As she thrust open the door, she felt Jake’s presence over her shoulder. And now she couldn’t get rid of him.
“Are you going to invite me in to discuss this? Discuss why you lied to me?” He placed his hand flat against the door, holding it wide.
“Do I have a choice?” She floated inside her apartment, dropped the keys into a basket on the low wall that separated her small dining area from the entrance hall and placed her purse next to the basket. “You can close and dead bolt the door behind you.”

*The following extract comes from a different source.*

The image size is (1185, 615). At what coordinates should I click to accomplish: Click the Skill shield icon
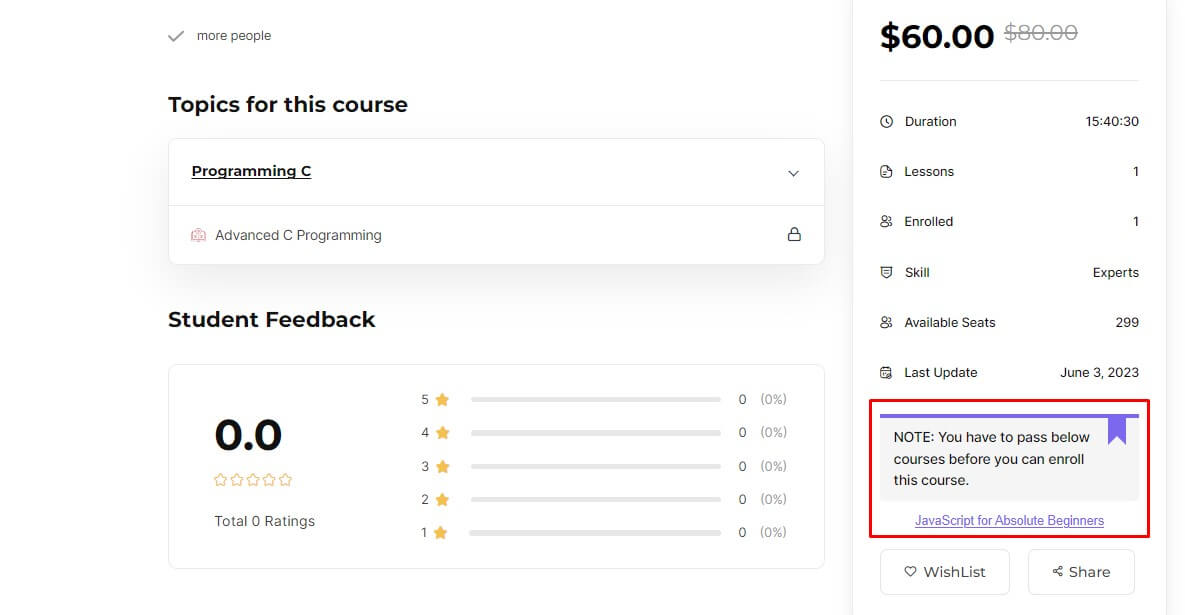point(886,272)
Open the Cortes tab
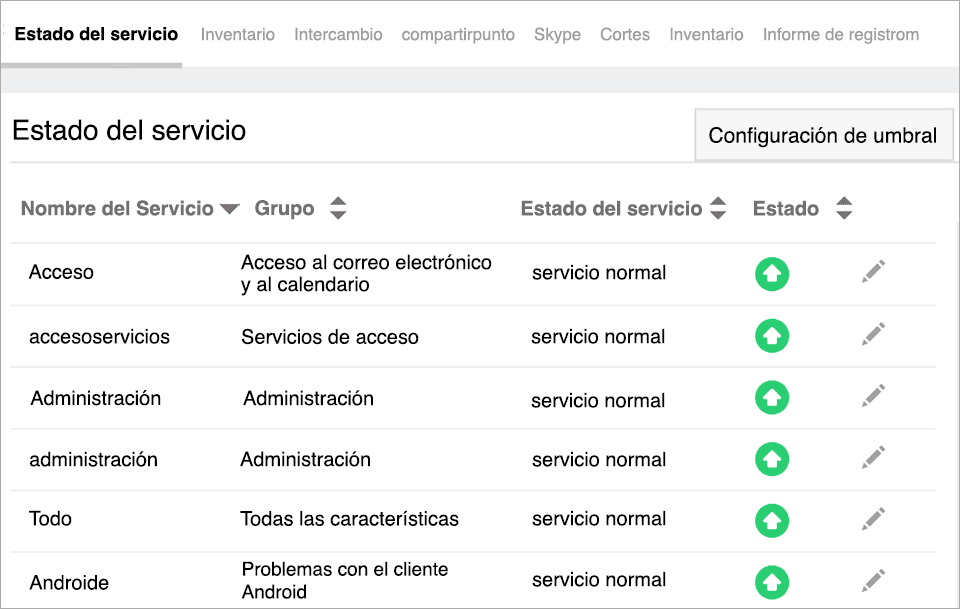960x609 pixels. click(x=624, y=34)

The door was shut, and the gentleness of it caused her more dread than if he’d slammed it. Would he kick her off the task force? She couldn’t allow that to happen. She’d use every favor, every tool in her arsenal, to keep her place on the task force.
She spun around, her fists clenching at her sides. “Why are you snooping into my background? Do you do that for every task force member or just the ones you don’t want to work with?”
He clasped a hand on the back of his neck, and for the first time she noticed the weariness in his handsome face, the lines on the sides of his mouth etched deep, the hazel eyes, dark and unfathomable. “Is that what you think? Have I really shown you that I don’t want you on the task force? Don’t want to work with you? I invited you to survey the video footage with me today. I drove you to the murder scene last night.”
She blinked her eyes. And she might’ve just messed up. She should’ve listened to Quinn. When had he ever steered her wrong?
“Besides,” he sighed, and sank onto her couch, grabbing a throw pillow and dragging it into his lap, “I didn’t discover you were Marilyn Lake by looking in your background, although I tried. Your name and ID change are pretty thorough. There is nothing online that links you to that little girl.”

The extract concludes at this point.